Once cast aside as a cringe-worthy mistake, "Colgate Lasagna" has at last found fame... as a top flop at the Museum of Failure.
The dental care brand's 1980s culinary foray joins the line-up of epic fails on display in Los Angeles at a roving pop-up museum that has proven an ironic success.
A model of the Titanic, coffee-based Coca Cola and the flashy but under-powered DeLorean car from "Back to the Future" all have a special place among the more than 100 flops of innovation that make up the show, which first opened in Sweden in June before moving to California this month.
The inventions may trigger facepalms, but the show aims to prove that failure is indeed an option.
"For technological progress you need a lot of failures along the way," said clinical psychologist Samuel West. Without the all-but-defunct monoski, for instance, the snowboard may never have seen the light of day.
"It is the same for any other social innovation, even us as individuals when we learn new things, we are going to fail. So I think we should accept it more," says West, who came up with the idea for the museum because he was "tired of the success stories."
Although the infamous Colgate Lasagna features, West said the packaging is actually a well-researched copy. The company known for toothpaste was not keen to provide a sample from its frozen food -- known as one of the biggest marketing duds ever.
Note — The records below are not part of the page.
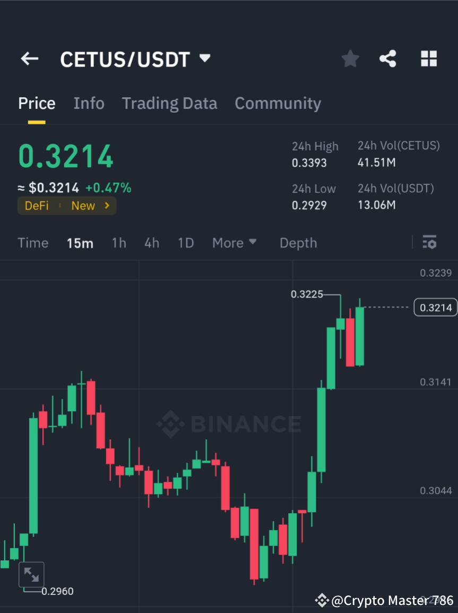
Task: Tap the back arrow to exit the chart
Action: 29,58
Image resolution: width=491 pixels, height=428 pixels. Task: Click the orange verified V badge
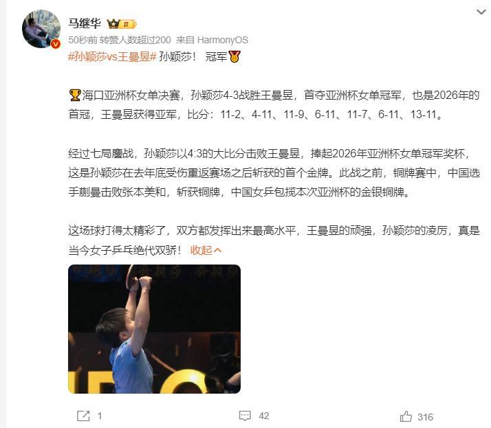(56, 44)
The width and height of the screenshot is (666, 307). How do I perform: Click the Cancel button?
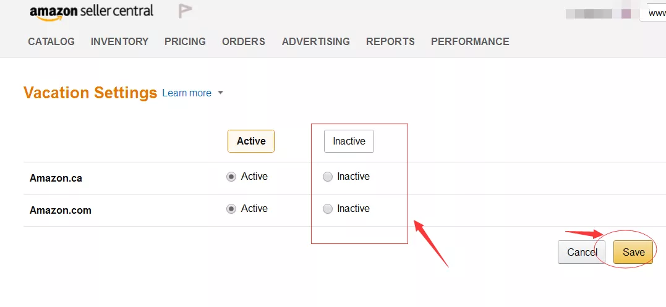pos(581,252)
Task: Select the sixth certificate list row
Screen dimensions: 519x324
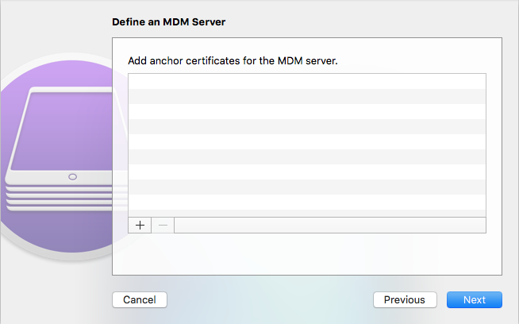Action: tap(307, 156)
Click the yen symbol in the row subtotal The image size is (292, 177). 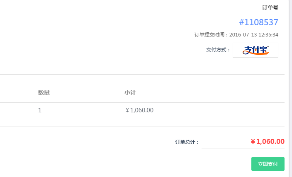(x=127, y=110)
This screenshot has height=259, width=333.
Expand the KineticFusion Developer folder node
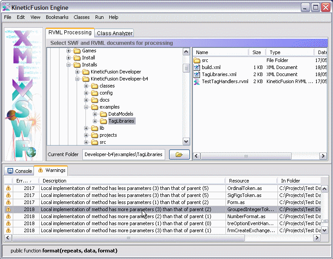click(x=78, y=72)
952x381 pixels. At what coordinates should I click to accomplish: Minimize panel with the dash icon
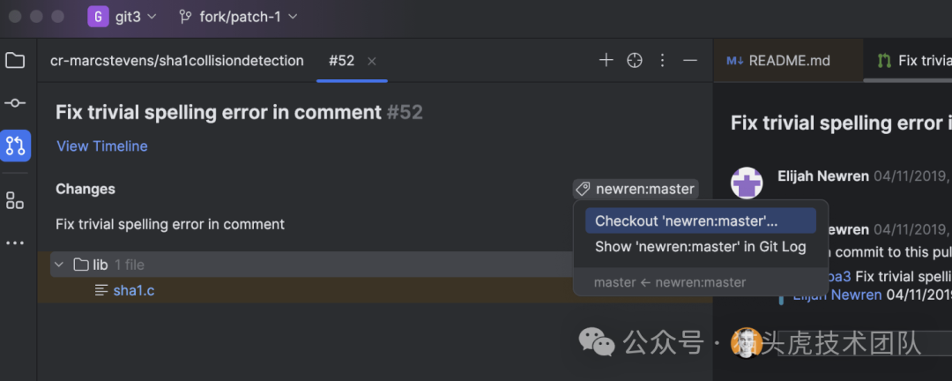[x=690, y=60]
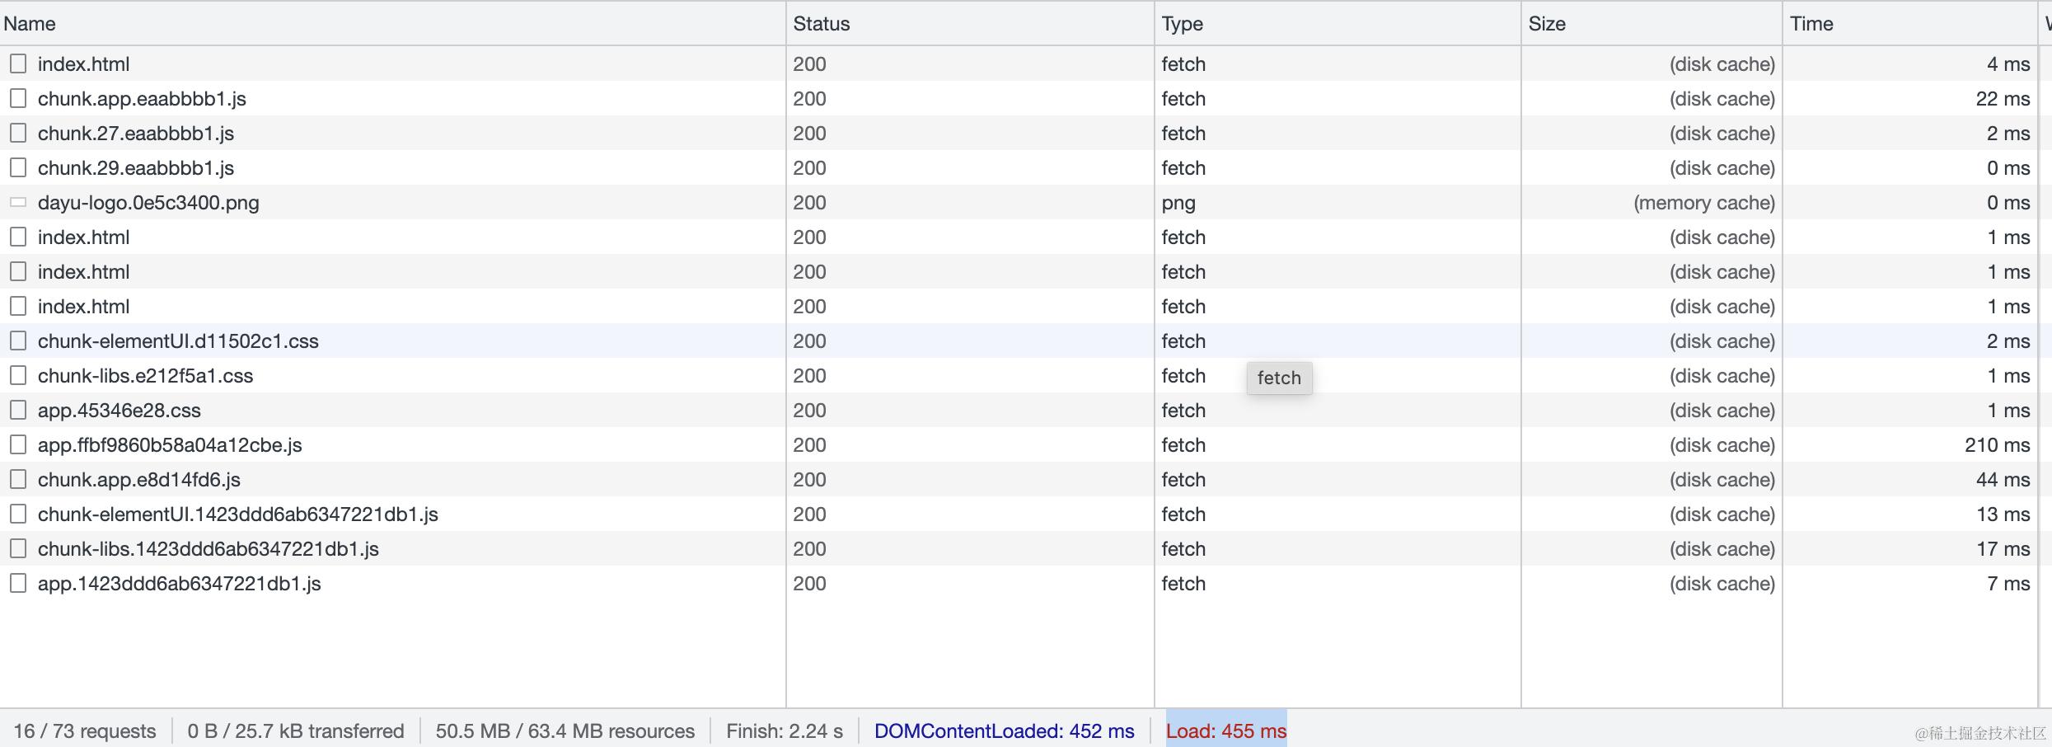Click the image icon next to dayu-logo.0e5c3400.png
This screenshot has width=2052, height=747.
(x=18, y=202)
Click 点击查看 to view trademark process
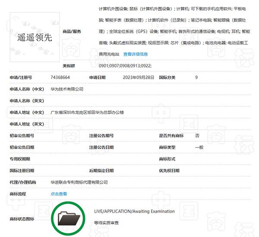 click(x=59, y=194)
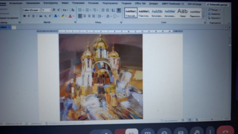Toggle left text alignment button
The image size is (238, 134).
coord(80,16)
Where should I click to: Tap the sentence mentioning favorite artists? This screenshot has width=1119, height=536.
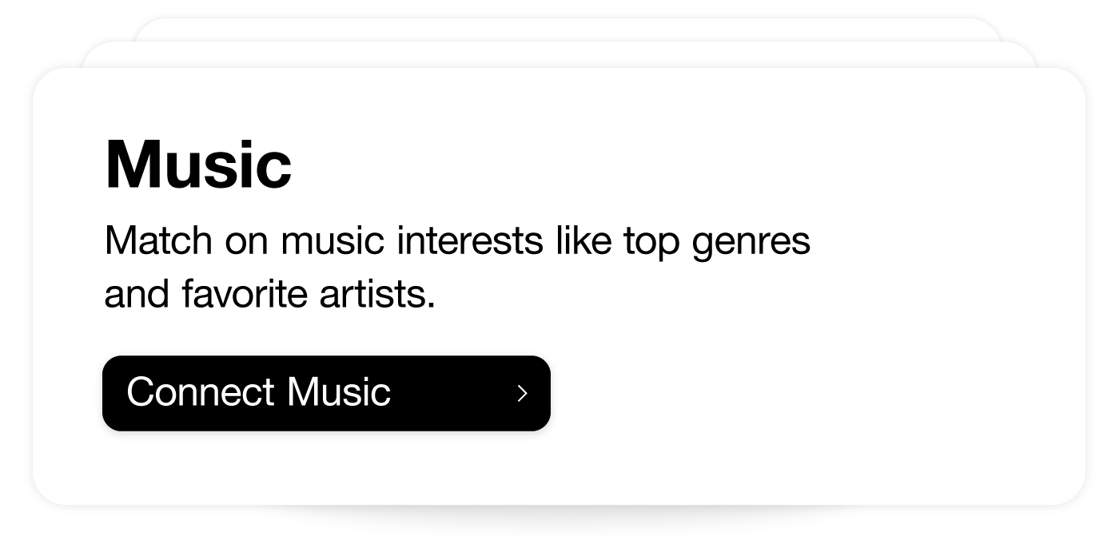tap(269, 295)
- Spotlight on Trumpian hiccups -
Though he prides himself on his business acumen, Donald Trump also made the show's cut, for several ventures from the time when he was known not as president but as simply "The Donald."
What West calls a "shrine" to the former real estate magnate includes a Monopoly-esque board game named simply "Trump: The Game," a bottle of Trump Vodka and a textbook on entrepreneurship from the for-profit Trump University.
The glass case also includes one of the now-iconic red caps emblazoned with his presidential campaign slogan: "Make America Great Again."
Trump is "a man who built his image on being a successful business man, it's his trademark," curator West told AFP.
"But if you look at his business adventures, they are misadventures, he failed over and over and over again," he said, noting that he included the cap to hint at pitfalls the embattled leader may yet hit.
- The lasting impact of failure -
West has no sponsors -- as "companies don't want to be associated" with failure -- but every week he receives packages with donations for his collection, from cappuccino-flavored chips to the astronomically high-priced -- and just as short-lived -- "Juiceiro" juicer.
Today, the museum's exhibits are made up of 40 percent donations, and 60 percent his own finds.
The collection, which will move to other cities in the United States early next year, fits in well in Los Angeles: the city houses museums dedicated everything from broken relationships to bunnies, and even an art gallery featuring only works created using velvet.
The Museum of Failure also encourages visitors to own their own botched efforts, confessing to them on index cards and publicly posting them on a wall.
"I liked it because I think it was such an unusual idea," said Chris Whitehead, an IT worker who visited the museum -- and wrote on the wall that he failed his driving test six times.
"I think the lesson to take away is even if you fail you might actually have a lasting impact anyway."